10/15/2014 09:00 am ET Updated Dec 06, 2017

Army Veteran Sheds Tears Of Joy As She Receives Life-Changing Surprise

Even the people who spend their days giving back to others need a little help sometimes.

Trista Hopkins, an Army veteran living in Love Field, Texas, is a beloved employee in the cafeteria of Edward H. Cary Middle School. She spends her days serving food to the kids, who refer to her as "Ms. T." And as a single mom of two daughters, she tends to a second job after she leaves the school grounds in order to provide for her family. Luckily a committee behind local nonprofit organization Rebuilding Together Greater Dallas noticed her struggle and decided to offer her family a helping hand, reported WFAA.

On Monday morning, Dennis Luellen from the organization walked into the school cafeteria, surrounded by faculty, students and the media, to inform Hopkins that she was the latest recipient of their Homes 4 Heroes program. She burst into tears as he explained to her that her current house, which had been inherited from her grandfather and was falling apart, would be completely gutted and renovated into a new, three-bedroom home for her family.

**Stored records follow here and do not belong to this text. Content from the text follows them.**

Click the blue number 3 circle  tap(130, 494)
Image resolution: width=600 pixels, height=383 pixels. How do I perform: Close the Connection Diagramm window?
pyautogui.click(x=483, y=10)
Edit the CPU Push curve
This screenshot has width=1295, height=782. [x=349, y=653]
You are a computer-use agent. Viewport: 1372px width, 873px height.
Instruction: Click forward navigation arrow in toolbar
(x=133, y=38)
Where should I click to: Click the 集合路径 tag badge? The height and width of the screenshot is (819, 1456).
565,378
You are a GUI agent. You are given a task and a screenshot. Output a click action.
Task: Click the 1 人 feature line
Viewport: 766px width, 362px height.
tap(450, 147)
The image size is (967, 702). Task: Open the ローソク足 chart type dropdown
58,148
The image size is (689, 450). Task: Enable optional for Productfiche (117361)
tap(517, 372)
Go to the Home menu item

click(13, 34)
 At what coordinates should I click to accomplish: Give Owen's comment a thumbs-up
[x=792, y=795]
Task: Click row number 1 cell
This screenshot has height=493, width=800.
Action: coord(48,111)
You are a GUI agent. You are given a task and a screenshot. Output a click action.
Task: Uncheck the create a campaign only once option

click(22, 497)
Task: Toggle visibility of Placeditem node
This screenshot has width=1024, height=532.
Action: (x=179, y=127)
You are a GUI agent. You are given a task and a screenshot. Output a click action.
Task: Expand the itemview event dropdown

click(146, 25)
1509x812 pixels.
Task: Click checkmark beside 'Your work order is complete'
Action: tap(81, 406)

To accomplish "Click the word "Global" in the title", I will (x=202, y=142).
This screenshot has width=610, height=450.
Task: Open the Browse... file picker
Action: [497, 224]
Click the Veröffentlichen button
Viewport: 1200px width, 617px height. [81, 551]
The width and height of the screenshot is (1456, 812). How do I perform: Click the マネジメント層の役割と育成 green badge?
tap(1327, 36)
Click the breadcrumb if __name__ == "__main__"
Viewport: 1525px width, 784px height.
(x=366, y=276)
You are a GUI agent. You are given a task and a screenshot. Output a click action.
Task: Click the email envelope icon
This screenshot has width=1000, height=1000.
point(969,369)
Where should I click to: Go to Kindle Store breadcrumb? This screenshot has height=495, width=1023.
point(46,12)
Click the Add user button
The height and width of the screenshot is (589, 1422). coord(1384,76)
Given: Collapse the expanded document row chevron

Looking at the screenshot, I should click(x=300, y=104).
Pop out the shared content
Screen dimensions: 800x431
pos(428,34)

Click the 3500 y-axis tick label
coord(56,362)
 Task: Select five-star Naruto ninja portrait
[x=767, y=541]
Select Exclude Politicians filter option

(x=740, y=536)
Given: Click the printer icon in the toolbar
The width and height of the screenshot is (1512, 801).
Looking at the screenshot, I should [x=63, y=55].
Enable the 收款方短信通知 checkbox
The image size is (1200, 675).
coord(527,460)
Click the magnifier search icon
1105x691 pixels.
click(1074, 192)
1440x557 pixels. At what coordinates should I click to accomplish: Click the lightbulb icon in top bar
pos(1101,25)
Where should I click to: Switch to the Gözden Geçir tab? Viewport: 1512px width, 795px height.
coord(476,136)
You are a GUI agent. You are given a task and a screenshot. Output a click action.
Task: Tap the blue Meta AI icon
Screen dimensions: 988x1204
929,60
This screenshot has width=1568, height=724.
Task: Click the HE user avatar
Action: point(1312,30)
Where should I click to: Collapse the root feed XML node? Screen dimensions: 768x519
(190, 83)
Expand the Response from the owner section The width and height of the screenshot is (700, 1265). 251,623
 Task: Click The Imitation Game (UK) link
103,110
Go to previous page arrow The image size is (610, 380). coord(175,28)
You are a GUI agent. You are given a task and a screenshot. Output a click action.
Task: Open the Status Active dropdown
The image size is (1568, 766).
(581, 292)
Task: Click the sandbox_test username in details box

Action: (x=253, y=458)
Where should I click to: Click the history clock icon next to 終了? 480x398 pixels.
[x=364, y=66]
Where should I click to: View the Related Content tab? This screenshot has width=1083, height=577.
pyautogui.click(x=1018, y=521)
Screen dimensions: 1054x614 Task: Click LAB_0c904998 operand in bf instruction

"I'm overjoyed," Hopkins told WFAA. "I'm just thankful. Just blessed. All of it. I'm just so happy. Thank you!"

The program, which was introduced to Rebuilding Together to offer support specifically to veterans who need it most, will not only begin construction on the Hopkins home at the end of the month, but also provide the family with a temporary apartment (donated by one of their partners) during the six-week process. Dwell with Dignity, a nonprofit group of interior designers, will also pitch into the project with all furniture, drapery and linen needs.

The meaning of "home" is two-fold for our nation's veterans, making acts of generosity like this all the more powerful.

When Marine Corps Iraq veteran Sgt. Jacinto Bernardo returned home to Suisun City, California, this summer after his service, he was welcomed by incredible renovations on the home he purchased before he left six months earlier. His boot camp friend Jeremy Epperson helped raise $70,000 in donations from the local business community and the Jimmy Doolittle Center simply because he felt Bernardo deserved the help, and had the house ready in time for his homecoming.

Shedding tears of joy, Bernardo was full of gratitude as well as humility, saying it was his comrades who didn't make it home that deserved such generosity, according to Yahoo.